ResNet18ImageCondition

CLASS cleandiffuser.nn_diffusion.ResNet18ImageCondition(image_sz: int, in_channel: int, emb_dim: int, act_fn: Callable[[], nn.Module] = nn.ReLU, use_group_norm: bool = True, group_channels: int = 16, use_spatial_softmax: bool = True, dropout: float = 0.0) [SOURCE]

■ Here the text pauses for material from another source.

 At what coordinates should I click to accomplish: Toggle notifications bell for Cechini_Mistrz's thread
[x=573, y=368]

A ResNet18 for image condition. It encodes the input image into a fixed-size embedding. The implementation is adapted from DiffusionPolicy. Compared to the original ResNet18, we replace BatchNorm2d with GroupNorm, and use a SpatialSoftmax instead of an average pooling layer.

Parameters:

  • image_sz (int): Size of the input image. The image is assumed to be square.
  • in_channel (int): Number of input channels. 3 for RGB images.
  • emb_dim (int): Dimension of the output embedding.
  • act_fn (Callable[[], nn.Module]): Activation function to use in the network. Default is ReLU.
  • use_group_norm (bool): Whether to use GroupNorm instead of BatchNorm. Default is True.
  • group_channels (int): Number of channels per group in GroupNorm. Default is 16.
  • use_spatial_softmax (bool): Whether to use SpatialSoftmax instead of average pooling. Default is True.
  • dropout (float): Condition Dropout rate. Default is 0.0.

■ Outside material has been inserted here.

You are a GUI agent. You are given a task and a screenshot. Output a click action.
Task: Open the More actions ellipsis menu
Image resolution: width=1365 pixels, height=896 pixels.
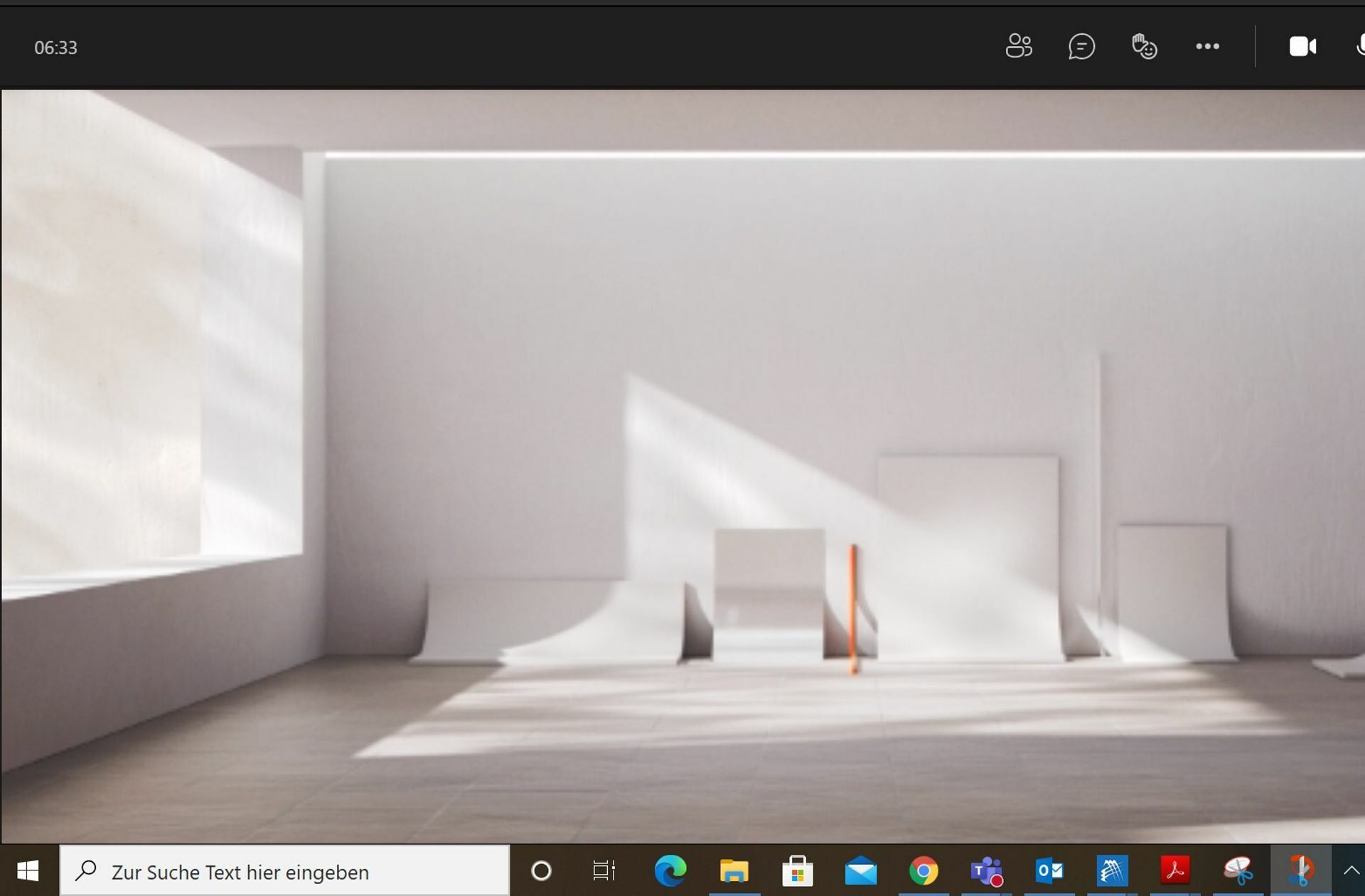[1207, 47]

forward(condition: torch.Tensor, mask: Optional[torch.Tensor] = None) -> torch.Tensor

Parameters:

  • condition (torch.Tensor): The context tensor in shape (b, n, c, h, w) or (b, c, h, w). Here, n is sequence length. (c, h, w) is the shape of the image.
  • mask (Optional[torch.Tensor]): The mask tensor. Default is None. None means no mask.

Returns:

  • torch.Tensor: The output tensor in shape (b, n, emb_dim) or (b, emb_dim). Each element in the batch has a probability of dropout to be zeros.